Task description » According to the source passage, how many families were in the wave of Kurdish migrants that Mihamed Sefi Siltan led from Persia to the Karabakh Khanate?

Source passage »
-- start --
According to European Commission against Racism and Intolerance (ECRI) 2011 Report on Azerbaijan "the constant negative official and media discourse concerning the Republic of Armenia helps to sustain a negative climate of opinion regarding people of Armenian origin, who remain vulnerable to discrimination."

Germans

Kurds 

The presence of Kurds in Azerbaijan dates back to the 18th century. The area between Karabakh and Zangezur became inhabited by nomadic Kurdish tribes in the early nineteenth century, when a new wave of Kurdish migrants numbering 600 families led by Mihamed Sefi Siltan moved to the Karabakh Khanate from Persia. A smaller number of them also moved here in 1885 from the Ottoman Empire.

There were some 41,000 Kurds residing in Azerbaijan during the Soviet era. Local Kurds had always been on good terms with the Azerbaijani majority, a Kurdish radio station, newspaper and numerous schools attempt to keep Kurdish culture alive, but fewer families bother to teach their mother tongue.

According to Thomas de Waal:

The geographical areas of concentration of Kurds in Azerbaijan were Kelbajar, Lachin, Qubadli and Zangilan districts, sandwiched between Armenia and the Nagorno-Karabakh region of Azerbaijan. In the course of the First Nagorno-Karabakh War, these regions came under occupation of the Armenian forces. As a result, Kurds along with the entire Azerbaijani population of these regions were displaced to other parts of Azerbaijan.
-- end --
Recorded data »
-- start --
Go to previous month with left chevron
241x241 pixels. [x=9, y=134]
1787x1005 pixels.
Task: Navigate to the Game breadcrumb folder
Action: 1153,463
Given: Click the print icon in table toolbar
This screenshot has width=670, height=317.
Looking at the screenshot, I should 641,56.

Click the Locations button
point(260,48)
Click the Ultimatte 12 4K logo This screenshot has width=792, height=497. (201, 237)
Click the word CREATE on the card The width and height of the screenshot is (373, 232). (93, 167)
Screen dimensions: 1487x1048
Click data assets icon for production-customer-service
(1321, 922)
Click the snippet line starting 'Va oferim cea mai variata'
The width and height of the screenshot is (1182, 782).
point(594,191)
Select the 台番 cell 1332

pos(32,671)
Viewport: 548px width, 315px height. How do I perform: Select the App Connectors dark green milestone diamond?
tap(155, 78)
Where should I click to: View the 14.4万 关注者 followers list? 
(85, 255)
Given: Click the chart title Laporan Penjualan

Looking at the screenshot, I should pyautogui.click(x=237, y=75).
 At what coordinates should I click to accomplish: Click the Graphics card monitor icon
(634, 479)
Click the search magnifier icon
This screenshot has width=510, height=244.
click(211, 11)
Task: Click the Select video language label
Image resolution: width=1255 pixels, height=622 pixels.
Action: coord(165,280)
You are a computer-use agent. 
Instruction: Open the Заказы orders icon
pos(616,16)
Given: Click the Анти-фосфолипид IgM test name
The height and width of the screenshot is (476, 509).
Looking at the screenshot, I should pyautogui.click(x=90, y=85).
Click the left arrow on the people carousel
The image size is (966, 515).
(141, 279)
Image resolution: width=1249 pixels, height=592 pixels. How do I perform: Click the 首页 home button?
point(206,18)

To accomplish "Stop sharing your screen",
-- end --
Solution for this exercise » 600 families.